Further, any operator providing a social game (i.e. a game played online or on a mobile device with other players) needs to consider whether it needs a licence, which may depend on whether there is a prize of money or money’s worth. In paragraph 2.3 of the Gambling Commission’s ‘Social Gaming‘ paper it says: “[to] date, it has been accepted that winning additional spins/credits/tokens/chips (that can be acquired by the payment of real money) does not amount to a prize of money or money’s worth, which would make it licensable gambling”.

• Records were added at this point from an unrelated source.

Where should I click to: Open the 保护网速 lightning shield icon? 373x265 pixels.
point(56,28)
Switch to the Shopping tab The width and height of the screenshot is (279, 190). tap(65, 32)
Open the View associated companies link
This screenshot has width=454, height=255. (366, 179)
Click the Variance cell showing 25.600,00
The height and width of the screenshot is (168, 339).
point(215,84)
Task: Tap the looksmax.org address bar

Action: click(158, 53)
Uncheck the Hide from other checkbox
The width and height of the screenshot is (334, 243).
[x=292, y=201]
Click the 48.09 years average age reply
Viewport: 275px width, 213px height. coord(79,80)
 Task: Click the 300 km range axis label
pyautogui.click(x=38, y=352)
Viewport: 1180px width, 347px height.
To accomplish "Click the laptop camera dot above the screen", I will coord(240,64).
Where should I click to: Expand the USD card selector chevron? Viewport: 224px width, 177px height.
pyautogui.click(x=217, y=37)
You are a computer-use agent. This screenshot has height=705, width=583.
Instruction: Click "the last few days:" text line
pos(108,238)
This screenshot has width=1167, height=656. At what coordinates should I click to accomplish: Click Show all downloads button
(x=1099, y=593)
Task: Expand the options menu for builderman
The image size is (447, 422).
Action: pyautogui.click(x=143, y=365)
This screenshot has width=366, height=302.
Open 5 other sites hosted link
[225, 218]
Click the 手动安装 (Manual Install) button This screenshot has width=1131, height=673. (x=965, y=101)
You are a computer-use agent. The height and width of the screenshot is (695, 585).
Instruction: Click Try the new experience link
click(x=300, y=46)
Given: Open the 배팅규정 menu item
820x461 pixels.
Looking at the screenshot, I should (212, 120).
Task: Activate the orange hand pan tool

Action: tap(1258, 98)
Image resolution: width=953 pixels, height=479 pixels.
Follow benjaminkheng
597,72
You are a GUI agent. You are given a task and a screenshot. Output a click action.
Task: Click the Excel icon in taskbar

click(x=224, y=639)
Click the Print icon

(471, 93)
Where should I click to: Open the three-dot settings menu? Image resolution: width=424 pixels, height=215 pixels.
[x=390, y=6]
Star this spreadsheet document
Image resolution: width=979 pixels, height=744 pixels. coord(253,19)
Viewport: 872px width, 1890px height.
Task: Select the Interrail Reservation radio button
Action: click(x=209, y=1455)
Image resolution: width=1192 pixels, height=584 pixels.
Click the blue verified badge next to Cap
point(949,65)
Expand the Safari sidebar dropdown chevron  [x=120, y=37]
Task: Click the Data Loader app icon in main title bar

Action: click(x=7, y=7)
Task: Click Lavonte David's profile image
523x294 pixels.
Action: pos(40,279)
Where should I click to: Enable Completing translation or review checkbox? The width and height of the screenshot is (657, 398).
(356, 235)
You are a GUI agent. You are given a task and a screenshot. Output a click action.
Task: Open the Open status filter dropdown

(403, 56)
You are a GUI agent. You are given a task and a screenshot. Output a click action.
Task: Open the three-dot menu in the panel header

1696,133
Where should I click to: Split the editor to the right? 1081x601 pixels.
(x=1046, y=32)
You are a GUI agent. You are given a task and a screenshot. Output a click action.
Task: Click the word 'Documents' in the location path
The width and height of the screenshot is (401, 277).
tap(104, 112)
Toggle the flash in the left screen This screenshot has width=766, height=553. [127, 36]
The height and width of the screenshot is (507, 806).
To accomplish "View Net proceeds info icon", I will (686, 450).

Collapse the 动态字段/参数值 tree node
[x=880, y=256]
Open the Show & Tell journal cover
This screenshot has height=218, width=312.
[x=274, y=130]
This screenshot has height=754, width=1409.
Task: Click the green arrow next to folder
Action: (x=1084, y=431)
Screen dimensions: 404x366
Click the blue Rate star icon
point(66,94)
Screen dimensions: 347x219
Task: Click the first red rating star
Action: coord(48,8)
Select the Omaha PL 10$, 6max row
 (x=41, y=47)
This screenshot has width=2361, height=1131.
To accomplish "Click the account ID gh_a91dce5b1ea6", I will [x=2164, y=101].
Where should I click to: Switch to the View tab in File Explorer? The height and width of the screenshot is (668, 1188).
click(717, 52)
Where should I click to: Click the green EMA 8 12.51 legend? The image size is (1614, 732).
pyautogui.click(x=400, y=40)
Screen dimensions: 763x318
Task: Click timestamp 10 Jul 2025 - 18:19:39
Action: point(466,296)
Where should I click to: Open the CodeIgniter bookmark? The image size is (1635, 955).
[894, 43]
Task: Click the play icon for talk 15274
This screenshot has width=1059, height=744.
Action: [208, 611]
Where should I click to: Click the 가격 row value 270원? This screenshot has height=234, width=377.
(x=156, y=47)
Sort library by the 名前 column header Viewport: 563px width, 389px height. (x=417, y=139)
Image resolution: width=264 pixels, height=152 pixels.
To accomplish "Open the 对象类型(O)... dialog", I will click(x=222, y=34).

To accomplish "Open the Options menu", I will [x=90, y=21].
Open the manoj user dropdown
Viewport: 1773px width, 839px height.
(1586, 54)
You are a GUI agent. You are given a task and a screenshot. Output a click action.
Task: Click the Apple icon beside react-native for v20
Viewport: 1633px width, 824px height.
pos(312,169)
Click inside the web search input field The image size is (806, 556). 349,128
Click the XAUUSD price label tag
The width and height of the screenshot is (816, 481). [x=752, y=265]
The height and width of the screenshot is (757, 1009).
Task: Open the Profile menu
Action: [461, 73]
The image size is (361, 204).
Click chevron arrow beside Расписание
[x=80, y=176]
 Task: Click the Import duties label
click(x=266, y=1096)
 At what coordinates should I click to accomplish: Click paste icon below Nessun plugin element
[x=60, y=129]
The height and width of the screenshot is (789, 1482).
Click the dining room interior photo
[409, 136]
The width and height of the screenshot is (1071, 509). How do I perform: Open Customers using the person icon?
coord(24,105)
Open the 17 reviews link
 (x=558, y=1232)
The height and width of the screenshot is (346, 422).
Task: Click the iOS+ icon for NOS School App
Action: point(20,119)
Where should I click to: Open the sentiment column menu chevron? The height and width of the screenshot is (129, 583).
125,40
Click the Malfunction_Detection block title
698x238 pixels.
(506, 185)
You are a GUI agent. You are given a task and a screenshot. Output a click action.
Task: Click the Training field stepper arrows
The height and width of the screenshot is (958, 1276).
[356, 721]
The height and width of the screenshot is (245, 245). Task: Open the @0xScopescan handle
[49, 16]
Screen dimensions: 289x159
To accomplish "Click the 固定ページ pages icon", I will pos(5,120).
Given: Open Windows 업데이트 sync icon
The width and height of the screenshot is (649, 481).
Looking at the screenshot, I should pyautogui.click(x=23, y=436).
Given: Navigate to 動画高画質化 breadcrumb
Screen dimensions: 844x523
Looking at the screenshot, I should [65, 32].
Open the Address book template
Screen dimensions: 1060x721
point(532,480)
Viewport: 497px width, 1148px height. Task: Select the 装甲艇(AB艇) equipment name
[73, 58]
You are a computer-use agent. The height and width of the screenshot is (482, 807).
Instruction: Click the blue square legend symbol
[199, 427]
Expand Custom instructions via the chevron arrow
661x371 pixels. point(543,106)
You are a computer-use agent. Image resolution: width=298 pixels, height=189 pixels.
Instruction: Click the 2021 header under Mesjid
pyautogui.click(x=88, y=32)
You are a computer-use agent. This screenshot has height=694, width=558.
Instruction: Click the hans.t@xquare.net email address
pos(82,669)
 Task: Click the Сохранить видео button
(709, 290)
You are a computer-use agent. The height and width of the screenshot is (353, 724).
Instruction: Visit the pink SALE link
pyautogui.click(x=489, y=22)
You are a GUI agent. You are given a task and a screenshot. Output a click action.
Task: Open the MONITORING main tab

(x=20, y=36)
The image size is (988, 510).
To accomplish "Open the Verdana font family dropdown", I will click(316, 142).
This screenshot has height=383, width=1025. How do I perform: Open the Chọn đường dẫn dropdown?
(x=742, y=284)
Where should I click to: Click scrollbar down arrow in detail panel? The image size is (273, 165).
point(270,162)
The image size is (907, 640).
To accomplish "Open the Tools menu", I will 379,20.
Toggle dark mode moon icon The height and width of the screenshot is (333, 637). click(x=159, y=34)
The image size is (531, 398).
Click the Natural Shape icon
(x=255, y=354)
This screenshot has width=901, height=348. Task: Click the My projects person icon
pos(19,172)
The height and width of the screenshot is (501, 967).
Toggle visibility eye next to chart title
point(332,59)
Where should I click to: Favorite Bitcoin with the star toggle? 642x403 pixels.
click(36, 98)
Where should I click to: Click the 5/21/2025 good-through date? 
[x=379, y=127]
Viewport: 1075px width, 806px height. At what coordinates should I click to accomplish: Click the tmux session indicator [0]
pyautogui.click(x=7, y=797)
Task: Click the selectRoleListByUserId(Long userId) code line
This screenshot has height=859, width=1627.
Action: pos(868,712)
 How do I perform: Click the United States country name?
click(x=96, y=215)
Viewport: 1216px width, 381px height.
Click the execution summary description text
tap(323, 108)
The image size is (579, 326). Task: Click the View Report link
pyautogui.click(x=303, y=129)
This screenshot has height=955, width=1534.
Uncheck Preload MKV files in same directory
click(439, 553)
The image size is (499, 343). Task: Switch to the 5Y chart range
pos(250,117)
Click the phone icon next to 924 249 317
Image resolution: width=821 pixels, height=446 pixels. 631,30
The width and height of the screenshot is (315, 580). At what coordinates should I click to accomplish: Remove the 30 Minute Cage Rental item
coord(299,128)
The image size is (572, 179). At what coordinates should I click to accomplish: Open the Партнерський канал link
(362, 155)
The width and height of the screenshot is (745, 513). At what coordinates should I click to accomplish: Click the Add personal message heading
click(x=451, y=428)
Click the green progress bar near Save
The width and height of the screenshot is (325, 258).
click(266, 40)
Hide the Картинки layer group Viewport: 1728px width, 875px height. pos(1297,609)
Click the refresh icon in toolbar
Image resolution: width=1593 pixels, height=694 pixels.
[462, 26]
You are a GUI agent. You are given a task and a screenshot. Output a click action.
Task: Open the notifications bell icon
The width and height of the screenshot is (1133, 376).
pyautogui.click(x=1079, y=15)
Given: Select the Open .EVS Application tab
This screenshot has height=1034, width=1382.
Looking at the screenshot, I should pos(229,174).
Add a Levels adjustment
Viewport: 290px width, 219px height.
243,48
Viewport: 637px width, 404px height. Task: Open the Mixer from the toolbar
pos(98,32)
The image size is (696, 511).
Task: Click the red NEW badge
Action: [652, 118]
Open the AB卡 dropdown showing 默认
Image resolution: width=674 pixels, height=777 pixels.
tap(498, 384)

Regardless, one needs to be careful of how such gaming is structured. If not structured properly, some crypto-games which involve crypto-currency or tokens which are transferable and if chance is present, could be caught by gambling legislation. It is important therefore to obtain advice on this before launching a crypto-game or crypto-collectible.
- Anti-Money Laundering
In June 2018, the Fifth Anti-Money Laundering Directive (MLD5) was published. For the first time, we now have an EU definition of ‘virtual currency’: “A digital representation of value that is not issued or guaranteed by a central bank or a public authority, is not necessarily attached to a legally established currency and does not possess a legal status of currency or money, but is accepted by natural or legal persons as a means of exchange and which can be transferred, stored and traded electronically”.
The replacement of the previous term “payment” with “exchange” clearly widens the scope of the definition to bring tokens into play, and would therefore cover any coin or token issued through an ICO.
MLD5 defines virtual currency exchange platforms as “providers engaged in exchange services between virtual currencies and fiat currencies”. A fiat currency is a currency that a government has declared to be a form of legal tender often issued by central banks or public authorities, but is not backed by a physical commodity such as gold (e.g. US dollars).
On a literal reading, while MLD5 does not consider virtual currency exchange platforms that only offer pairs of coins or tokens (i.e. crypto-to crypto exchange services) to fall within the scope of MLD5, the changes in these definitions can only be the start of more regulation.
EU Member States have until 10 January 2020 to implement MLD5 into national law (i.e. after the UK intends to leave the EU, but during the proposed Brexit implementation period which may run until 31 December 2020). While it remains to be seen how the UK will choose to comply with MLD5 after Brexit, given the UK’s commitment to anti-money laundering and counter terrorist financing, it is likely that it will implement terms at least similar to MLD5 (and perhaps even before the implementation date).
So to sum that up…
Cryptocurrency is here to stay (for the moment, anyway). Anyone considering creating a game which involves crypto-currency or tokens which are transferable and if chance is present, could be caught by gambling legislation.